ST. LOUIS - On June 17, Barnes-Jewish Hospital president Rich Liekweg and Patrick Stokes, president of the Barnes-Jewish board of directors, continued a tradition that dates back to 1914. Stokes and Liekweg placed a wreath in Bellefontaine Cemetery at the grave of hospital founder Robert A. Barnes.
Barnes, who made his fortune as a grocer and banker in mid-nineteenth century St. Louis, left an endowment in his will to found “a modern general hospital for sick and injured persons, without distinction of creed…” In the will, Barnes asked that the hospital chairman come to the cemetery once a year, remembering him and his wife by laying a wreath.
From the hospital’s opening in 1914 until the mid-1990s, the stipulation was followed, usually on or near Memorial Day.
When Barnes Hospital and The Jewish Hospital of St.

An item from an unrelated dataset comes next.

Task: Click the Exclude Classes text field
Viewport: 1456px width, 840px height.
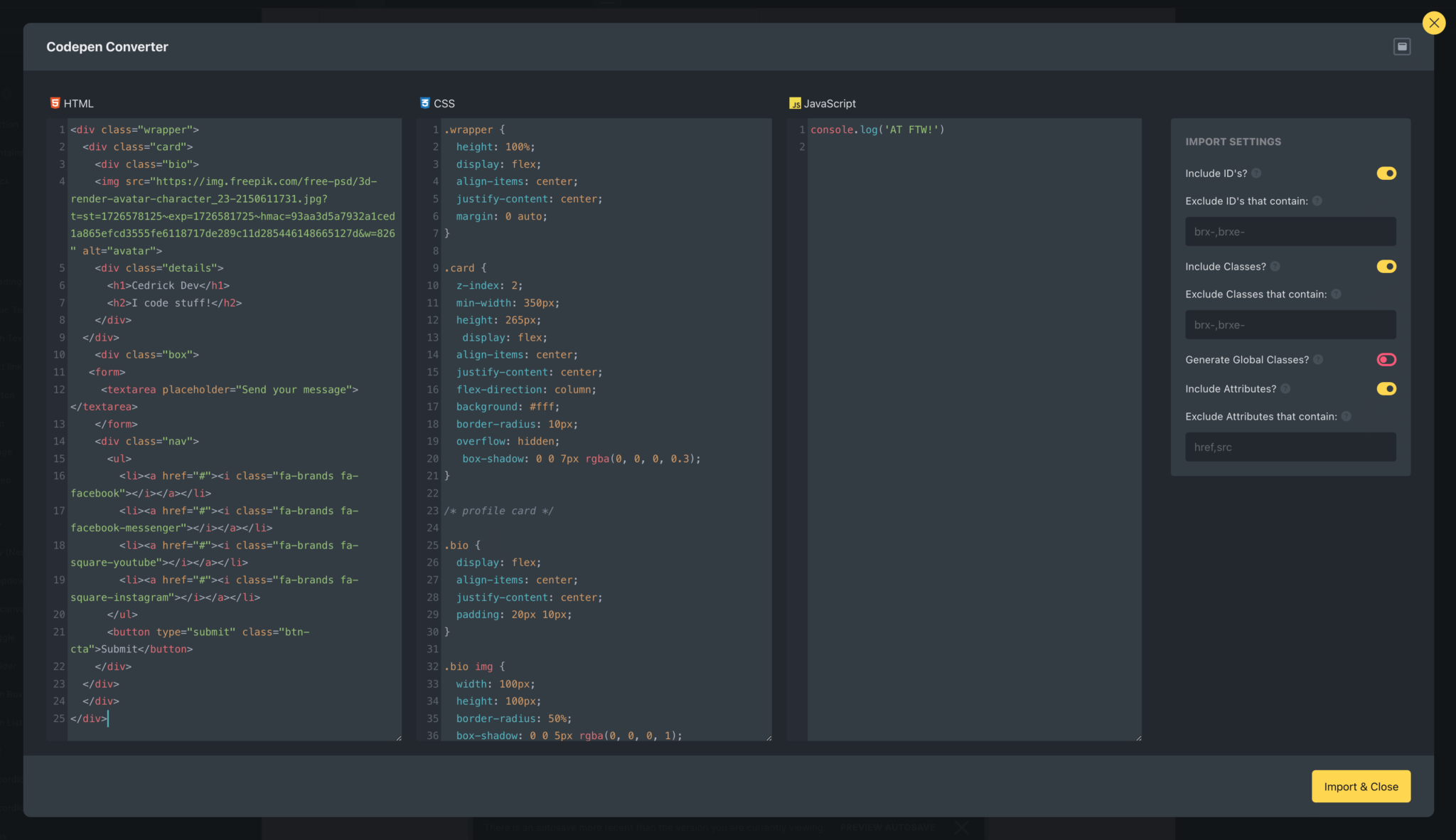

Louis merged in 1996 and a new board was formed, the tradition of visiting the Barnes grave was put aside and might have remained forgotten if not for a chance discovery in 2008.
A Barnes-Jewish public relations staffer, while researching the history of the hospital, found a yellowed photo shoved in a file. The photo, from the 1960s, showed a man placing a floral wreath against a huge grave marker reading: “Barnes” and “Founder of Barnes Hospital.”
The back of the photo had a label identifying the man in the photo as the chairman of the board of Barnes Hospital and explained he was placing the wreath as Robert Barnes had wished.
Investigating further, public relations manager Jennifer Arvin found that the yearly remembrance had fallen by the wayside. The tradition was brought back, in order to foster a sense of tradition and pride, and as well as to honor Barnes’ wishes.
“I think employees appreciate working at a place that honors its past, even as it’s looking forward,” Arvin said. “And in reality, Robert Barnes really didn’t ask for much, just to be remembered.”
On May 28, 2008, Stokes revived the tradition, placing a wreath next to the Barnes grave and this year, Richard Liekweg, who became president of Barnes-Jewish Hospital in September, joined him. Arvin noted that it was a somewhat fitting coincidence that Stokes would be involved. In addition to being chairman of the Barnes-Jewish Board, Stokes has also served as chairman of the board of Anheuser-Busch Inc. As a banker, Robert Barnes once granted a loan to a young German immigrant who wanted to start a brewery – Adolphus Busch.
Biography of Robert A. Barnes
From the Missouri Historical Society
“Robert Augustus Barnes—grocer, commission merchant, bank president, stockholder, property owner, and philanthropist—was born Nov. 29, 1808, in Washington, D.C. His father, Jesse, died when he was 13 years old, at which time he moved to Louisville, Kentucky, to be raised by his uncle, Richard Barnes.
He supplemented his rudimentary education with extensive reading, and became knowledgeable in several subjects.
After working as a clerk for two years, he moved to St. Louis in 1830, and took a position in a mercantile house. At 23 years old, he opened his own grocery and commission business.
In the early 1840s, Robert Barnes became president of the Bank of the State of Missouri, a position which he held for 26 years. He also held executive positions in other local companies. In addition, he was a large stockholder in various local companies.
On Jan. 28, 1845, Robert Barnes married Louise DeMun, the third daughter of Jules and Isabelle Gratiot DeMun. They had two children, DeMun and Isabelle Gratiot, neither of whom survived infancy.
Although he was a successful businessman and capitalist, he kept his financial status private during his life. He contributed to several charitable organizations, and left a portion of his wealth to found and endow a hospital in his name.
Robert Barnes died April 2, 1892, in St. Louis and is buried in Bellefontaine Cemetery.
The hospital he endowed, Barnes Hospital, opened in 1914. As the primary adult teaching hospital for Washington University, it quickly gained a national reputation for excellence and innovation in medicine.